Gebunden, 2017, cotton, wool and silk, 155 × 220 cm. Courtesy artist and Grice Bench, Los Angeles
“I don’t think of the world in terms of large events,” says Forrer when we talk by Skype, LA morning and Zürich evening. Her interest lies, rather, in “what happens on a small scale”; the minor, the family life most of us share, can clearly incorporate drama, whether physical or mental, which appears major and overpowering when we’re in the thick of it. Not all the woven tableaux in the exhibition were domestic, and several scenes illustrated intergenerational tension. Eight (2017), nearly three-metres wide, shows a queue of people heading stage-right. The elderly pair first in line have fixed grins, whereas there’s dismay and revulsion on the faces of those behind, including a woman who tries to shield a scared child. The scene is horrible for its presentation of concurrent glee and fear; it is worrying, or even dreadful, to imagine what unseen stimulus would provoke such extreme responses. What would be welcomed by an older generation but repulse or even terrify younger viewers? An antique toy – featuring two wooden acrobats positioned in such a way that allows a child to swing the figures around and around – borrowed from the Winterthur Museum in Delaware, completed the show at the Swiss Institute. They are bound together in their gymnastics just as Forrer’s figures are ensnared in their relationships. For any social or collaborative being, other people are inevitable, and yes, at times they can be hell.

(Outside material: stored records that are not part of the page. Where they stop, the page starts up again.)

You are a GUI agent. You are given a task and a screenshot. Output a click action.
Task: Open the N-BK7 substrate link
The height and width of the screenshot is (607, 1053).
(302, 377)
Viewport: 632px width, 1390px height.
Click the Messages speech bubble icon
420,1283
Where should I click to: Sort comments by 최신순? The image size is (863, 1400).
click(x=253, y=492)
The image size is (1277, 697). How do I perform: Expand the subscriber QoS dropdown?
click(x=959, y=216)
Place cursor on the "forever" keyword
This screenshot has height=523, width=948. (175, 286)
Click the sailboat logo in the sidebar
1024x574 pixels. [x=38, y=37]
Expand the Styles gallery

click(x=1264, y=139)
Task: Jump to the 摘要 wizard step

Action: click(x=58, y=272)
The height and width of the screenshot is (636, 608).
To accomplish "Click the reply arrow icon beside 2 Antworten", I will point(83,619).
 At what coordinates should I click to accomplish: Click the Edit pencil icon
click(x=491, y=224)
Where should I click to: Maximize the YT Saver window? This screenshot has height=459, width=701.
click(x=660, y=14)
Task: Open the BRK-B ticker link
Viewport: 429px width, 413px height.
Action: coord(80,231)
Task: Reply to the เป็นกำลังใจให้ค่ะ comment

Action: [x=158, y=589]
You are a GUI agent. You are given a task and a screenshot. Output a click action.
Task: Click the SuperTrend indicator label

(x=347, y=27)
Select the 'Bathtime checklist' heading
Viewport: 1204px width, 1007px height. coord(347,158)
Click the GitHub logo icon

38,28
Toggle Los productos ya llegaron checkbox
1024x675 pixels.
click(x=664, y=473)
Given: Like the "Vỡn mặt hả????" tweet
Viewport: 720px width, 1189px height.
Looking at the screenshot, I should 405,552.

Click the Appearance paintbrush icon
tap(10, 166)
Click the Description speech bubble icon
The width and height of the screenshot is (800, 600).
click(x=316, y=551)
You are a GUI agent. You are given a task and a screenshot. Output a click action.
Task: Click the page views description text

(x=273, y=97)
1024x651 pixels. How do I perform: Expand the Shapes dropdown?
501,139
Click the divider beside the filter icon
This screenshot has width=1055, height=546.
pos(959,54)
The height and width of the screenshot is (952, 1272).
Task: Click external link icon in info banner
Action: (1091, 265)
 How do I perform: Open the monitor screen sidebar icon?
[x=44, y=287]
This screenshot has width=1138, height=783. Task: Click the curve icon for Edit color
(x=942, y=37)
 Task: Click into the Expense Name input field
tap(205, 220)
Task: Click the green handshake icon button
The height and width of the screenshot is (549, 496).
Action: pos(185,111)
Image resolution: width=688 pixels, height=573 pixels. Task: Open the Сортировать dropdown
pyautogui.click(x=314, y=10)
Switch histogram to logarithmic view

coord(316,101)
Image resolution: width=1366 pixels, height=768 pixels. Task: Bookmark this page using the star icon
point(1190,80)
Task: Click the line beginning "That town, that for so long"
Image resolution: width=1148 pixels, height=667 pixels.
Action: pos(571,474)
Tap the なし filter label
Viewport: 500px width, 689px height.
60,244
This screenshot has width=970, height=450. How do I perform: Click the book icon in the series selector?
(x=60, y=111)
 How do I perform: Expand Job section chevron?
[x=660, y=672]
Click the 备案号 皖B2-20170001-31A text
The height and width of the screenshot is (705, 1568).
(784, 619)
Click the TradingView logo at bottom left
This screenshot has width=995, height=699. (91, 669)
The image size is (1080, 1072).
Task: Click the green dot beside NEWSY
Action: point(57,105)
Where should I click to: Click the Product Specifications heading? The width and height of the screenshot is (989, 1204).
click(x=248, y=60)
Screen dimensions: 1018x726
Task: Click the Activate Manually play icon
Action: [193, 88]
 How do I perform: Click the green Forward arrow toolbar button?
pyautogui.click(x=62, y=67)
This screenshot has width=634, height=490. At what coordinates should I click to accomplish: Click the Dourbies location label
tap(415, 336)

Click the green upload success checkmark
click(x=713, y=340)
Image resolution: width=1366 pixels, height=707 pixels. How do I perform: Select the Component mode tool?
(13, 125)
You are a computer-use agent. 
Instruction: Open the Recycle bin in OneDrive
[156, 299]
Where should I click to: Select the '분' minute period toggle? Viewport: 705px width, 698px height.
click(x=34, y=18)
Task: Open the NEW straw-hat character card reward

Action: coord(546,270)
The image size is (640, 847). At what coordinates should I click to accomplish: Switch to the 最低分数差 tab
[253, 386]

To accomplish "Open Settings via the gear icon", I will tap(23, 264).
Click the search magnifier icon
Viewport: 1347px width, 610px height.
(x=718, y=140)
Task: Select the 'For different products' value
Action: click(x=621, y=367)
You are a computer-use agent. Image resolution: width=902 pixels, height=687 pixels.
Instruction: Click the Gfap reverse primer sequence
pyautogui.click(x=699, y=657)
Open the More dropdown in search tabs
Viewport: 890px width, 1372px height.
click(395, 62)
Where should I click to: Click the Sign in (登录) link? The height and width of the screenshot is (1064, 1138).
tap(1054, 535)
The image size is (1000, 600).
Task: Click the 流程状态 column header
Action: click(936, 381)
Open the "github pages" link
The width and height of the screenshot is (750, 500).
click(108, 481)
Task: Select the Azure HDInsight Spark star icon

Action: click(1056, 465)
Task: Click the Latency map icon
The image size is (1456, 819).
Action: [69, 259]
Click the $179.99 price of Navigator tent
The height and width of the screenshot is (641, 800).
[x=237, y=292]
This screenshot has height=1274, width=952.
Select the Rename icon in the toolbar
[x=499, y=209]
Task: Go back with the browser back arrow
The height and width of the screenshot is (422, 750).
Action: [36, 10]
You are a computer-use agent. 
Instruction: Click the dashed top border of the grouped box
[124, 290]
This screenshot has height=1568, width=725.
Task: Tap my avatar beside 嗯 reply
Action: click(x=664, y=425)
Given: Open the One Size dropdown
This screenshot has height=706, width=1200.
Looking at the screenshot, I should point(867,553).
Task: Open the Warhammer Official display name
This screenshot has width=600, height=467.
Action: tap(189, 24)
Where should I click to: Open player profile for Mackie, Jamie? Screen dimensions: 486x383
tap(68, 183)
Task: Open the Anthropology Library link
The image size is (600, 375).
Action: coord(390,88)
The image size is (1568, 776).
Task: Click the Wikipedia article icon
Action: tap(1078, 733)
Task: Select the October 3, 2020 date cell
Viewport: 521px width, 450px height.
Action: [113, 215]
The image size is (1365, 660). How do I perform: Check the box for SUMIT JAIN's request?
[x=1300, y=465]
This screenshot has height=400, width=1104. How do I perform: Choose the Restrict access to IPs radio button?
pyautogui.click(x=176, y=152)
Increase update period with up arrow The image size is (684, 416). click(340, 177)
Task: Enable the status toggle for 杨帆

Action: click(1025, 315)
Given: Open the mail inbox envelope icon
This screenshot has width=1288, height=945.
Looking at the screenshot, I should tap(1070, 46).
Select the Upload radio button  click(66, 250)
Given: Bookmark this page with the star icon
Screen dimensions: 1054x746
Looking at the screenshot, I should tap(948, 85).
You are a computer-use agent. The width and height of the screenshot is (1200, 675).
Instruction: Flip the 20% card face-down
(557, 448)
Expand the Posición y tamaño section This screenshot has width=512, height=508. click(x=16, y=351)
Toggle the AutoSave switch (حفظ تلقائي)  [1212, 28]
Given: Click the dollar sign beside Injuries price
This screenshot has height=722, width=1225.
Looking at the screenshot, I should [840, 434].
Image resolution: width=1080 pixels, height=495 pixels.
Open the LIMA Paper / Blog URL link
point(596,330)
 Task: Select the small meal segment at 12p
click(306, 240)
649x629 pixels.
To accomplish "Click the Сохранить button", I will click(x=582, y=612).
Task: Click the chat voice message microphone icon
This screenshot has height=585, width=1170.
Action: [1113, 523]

Forrer presents us with everything at once, an image we can take away and reflect on later, like folk art illustrations that are not made to be contemplated for long
Eight is woven in cotton and wool, Gebunden in cotton, wool and silk, all of them bright, saturated yarns. The clashes and contrasts of colour recall quilting’s aesthetic of reuse, though Forrer also uses heightened colour to weave florid or veiny faces, for instance. A few final telling details were added to both in pen once the pieces had come off the loom, like a snotty nose on the child in Eight and the eyes of the smallest figure in Gebunden. Forrer weaves on a handloom, working from a cartoon she has drawn either digitally or by hand, or using a combination of both, the cartoon then placed behind the developing fabric. While she weaves, the structure of the loom means that only a band of little more than 10cm wide of the work is visible at any given time, so its producer has a blinkered, closeup and incomplete view until the revelation of the finished work. Whether the images are generated horizontally or vertically also radically alters the structure and dynamic of the image for Forrer: Eight has vertical bands, Gebunden horizontal. The results are imperfect, for the weave is thick and the design is translated into the fabric by eye. Forrer’s design generally distils countless ideas into something that the medium’s resolution dictates be simple; in any case, were all her thinking to be visible in each image, it would be “unbearable” says Forrer. She is informed by a broad array of sources, ancient and modern. She cites Hannah Ryggen and Ernst Ludwig Kirchner’s tapestries, as well as Lise Gujer’s, as important influences, along with many forms of folk, pagan and religious art, and craft and decorative techniques too; in some of her pieces these references are explicit. And the works are fluent in contemporary image production as well: the variations of scale and the abrupt shifts seem to borrow from a filmic or comic-strip language, like the two topmost figures in Gebunden that tower, oversize, above the rest of the family.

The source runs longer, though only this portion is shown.